Since 2006, Jim Mickle has slowly but surely been carving out a place for himself in the contemporary pantheon of indie horror filmmakers; his feature length debut, Mulberry Street, made for an auspicious start to his directorial career, while 2010’s Stake Land showed a continued improvement in his craft and storytelling while freshening up the vampire genre at the same time.
Now, his next production, a remake of Mexican filmmaker Jorge Michael Grau’s slow-burner We Are What We Are, and at a glance, Mickle’s vision promises to be well shot and thoroughly creepy if nothing else.
He does deserve credit, though, for taking efforts to put his personal stamp on Grau’s tale of an urban family of cannibals. Transplanting the action from Mexico to rural upstate New York, We Are What We Are focuses on the Parker clan whose matriarch dies following a terrible storm. Her passing places the responsibility of putting food on the table – literally – on the shoulders of eldest daughter Iris (Ambyr Childers). For Iris, that means capturing and killing human prey for dinner. Unfortunately for the Parkers, the local doctor (Michael Parks) grows suspicious about their eating habits and starts poking his nose where it isn’t wanted.
Maybe changing one or two details about the setting and the plot – in Grau’s film, it’s the father, not the mother, who dies – isn’t exactly reinventing the wheel, but the fact that Mickle isn’t just recycling the original picture wholesale is appreciated. More important is the tone he appears to strike here based on the above footage: moody, atmospheric, and genuinely disturbing. Mickle’s also given this a religious bent, it seems, though whether that’s just a false impression from the clip or a genuine invention of his own is yet to be seen. Religion did play a role in Stake Land – whose star, Nick Damici, has a role here as the town sheriff – so maybe that guess isn’t too far off.
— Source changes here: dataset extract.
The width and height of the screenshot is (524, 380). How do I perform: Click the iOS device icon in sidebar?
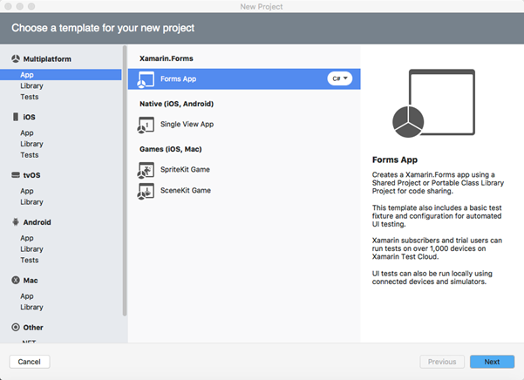point(16,117)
Either way, of course, We Are What We Are looks incredibly unsettling. Early reviews speak favorably of the film – notably, the cinematography has received a lot of praise, and according to many, Mickle succeeds in sticking to the spirit of Grau’s movie while making this one his own. Maybe We Are What We Are will push Mickle’s career forward and get him more recognition than the excellent Stake Land did – we’ll see later this year once the film gets its official release date.